Italians and Pandemic

Posted by Massimo Marzo on

Right now in Italy many shops are closed due the soft lockdown imposed by the government. Barbershops are closed, movie theaters are closed, gyms and swimming pools are closed, and restaurants can only do takeaway. 

This may seem bad, and in fact it is, but it is nothing compared to last year where all the shops and factories were closed, except for grocery stores and factories that made food.

It’s been over a year and a half now and we’ve all gotten used to it.

You watch a movie were people do not wear masks and the first thing you think is “you’re not wearing a mask, you donkey!”, and then you realize that was life before COVID.

We were not ready. Some people are still not ready, but they are probably the same people that were planning to “shoot down” Hurricane Irma with guns in Florida, so they do not count.

Do you remember how it was during the first two months when it all started?

First of all, let me say that during this pandemic we all learned to give things the value they deserve. Those living in densely populated areas learned the importance of living in a house not the size of a closet. Americans learned the importance of being able to buy all the toilet paper in their city. Italians…. Oh my God, where do I start?

 It was February and I was in line at the register, an old lady asked the clerk if they sold masks, and laughing the clerk said no. He laughed as if that request was stupid. Unfortunately, 20 days later masks were impossible to find and we ended up like these guys.

 

I had no oranges so I made a mask out of baking paper and an old bed sheet, but this was just the tip of that iceberg called “Italianness.” 

In Italy, they say that when you reach the bottom you can always start digging? This is what happened with food here in Italy.

Before going on I have to make it clear that our government said, multiple times, that under no circumstance would they close the grocery stores, so there was no need to raid them. Do you think Italians realized that? No, sir.

Many items became impossible to get. Among the most difficult to find were flour, yeast and mozzarella. Does that ring a bell? Yeah, bravo, you guessed right, pizza. I mean, we have to live up to our stereotype, but that was absurd. The grocery store where I shop (and many others around the Country) put a limit on how many of those items that you could buy, but that was useless. Women sent husbands and children in turns. On the news we saw a lady who bought 7 kgs (15,4 lb) of yeast. Considering that for 1kg (2,25 lb) of bread you need 10gr (½oz) of yeast, apparently she was gonna make 700kgs (1543 lb) of bread, or 1400 pizzas (I’ll spare you the math on this, but trust me). Or she was just crazy.

Italians are not all like our Yeast Queen; there are some that have shown the world that, even in the darkest hour, they can take advantage of something.

And that something is Nutella Biscuits.

Last year Nutella launched Nutella Biscuits, and people went nuts like a hummingbird on cocaine. People bought 5-6 packs at a time. I saw people waiting for the delivery truck to get them before they were put on the shelf.

People were so crazy about these biscuits that it didn’t take long before someone realized that they could make a profit out of that situation.

People started selling them on Ebay for more than triple the price. Here’s a screenshot from ebay and a photo of the shelves from 1 year ago.

  

 You can see 4 packages at 34€. At retail, 1 pack costs 2.99€.

They were not reselling just on Ebay, but also on the streets!

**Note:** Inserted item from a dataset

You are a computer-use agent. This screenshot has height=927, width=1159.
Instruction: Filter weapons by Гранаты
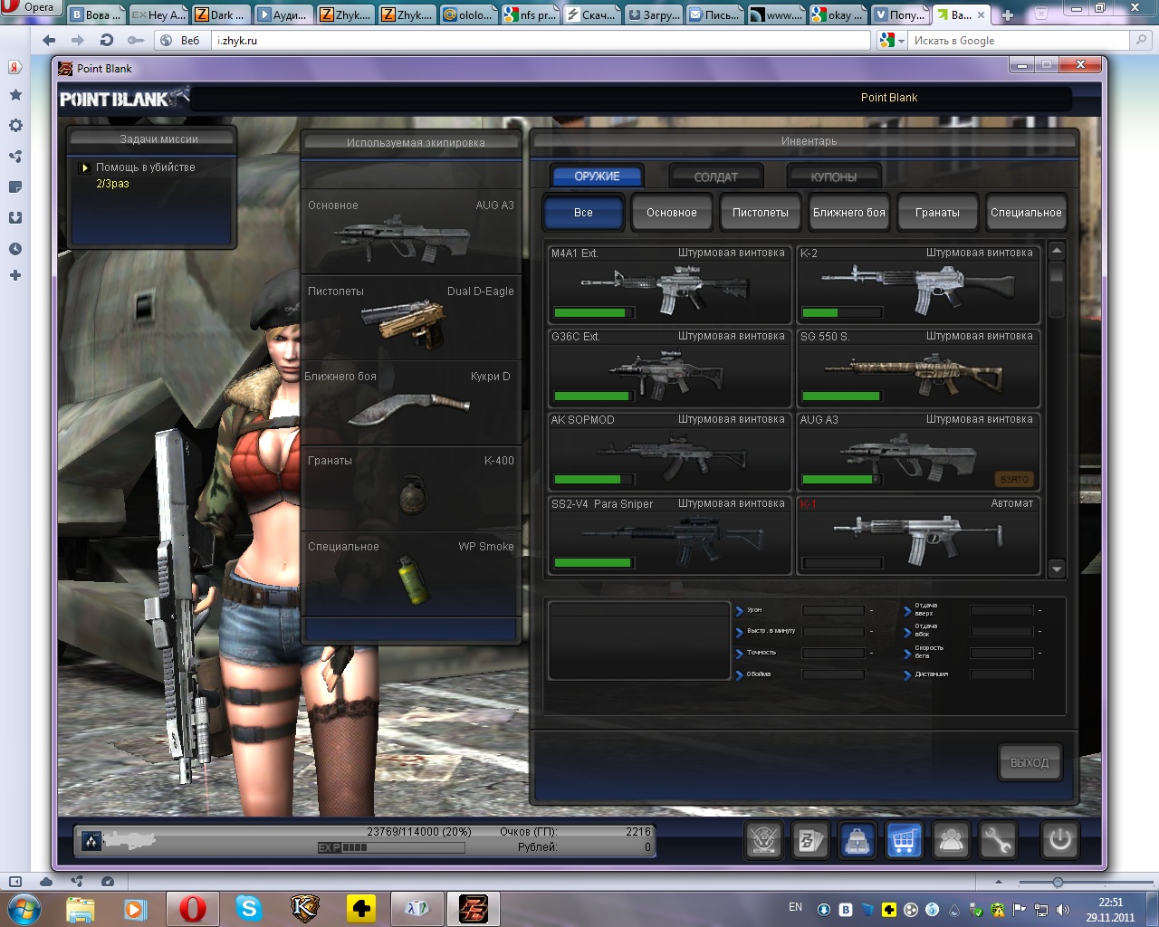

In Naples there are still a lot of people selling contraband cigarettes. It is something that happens only in the Naples area and you don’t see that anywhere else in Italy. Anyway, those smugglers started selling Nutella biscuits. I’m not making that up! You could actually walk down a backstreet in Naples, where people buy illegal stuff, and buy biscuits. The world of the Mafia has never been so sweet.

What would a slice of Italian life be without pasta?

At the beginning of the pandemic, pasta was also one of the food items impossible to find. I don’t know if you’ve ever been in an Italian grocery store, but we have multiple isles of pasta, so it is quite hard to imagine a store out of pasta, but it happened. Ok, I get it, pasta is cheap, you can store it for years and you can’t predict the future, so it is smart to stock up on pasta. Let’s be pessimistic and say that it was a life or death situation… now I need to know why the only type of pasta remained unsold in the whole Country was Penne Lisce? In the pictures below you can see a whole shelf with only Penne Lisce on it and a picture of the pasta itself so you get an idea.

 

This is hilarious. In the whole country, the entire Italian population preferred starving instead of eating a smooth pasta. Can you imagine entering a grocery store to buy pasta for your starving family, finding 30 packs of Penne Lisce and saying, “Ouch, they’re out of pasta”? I can, because I said that too.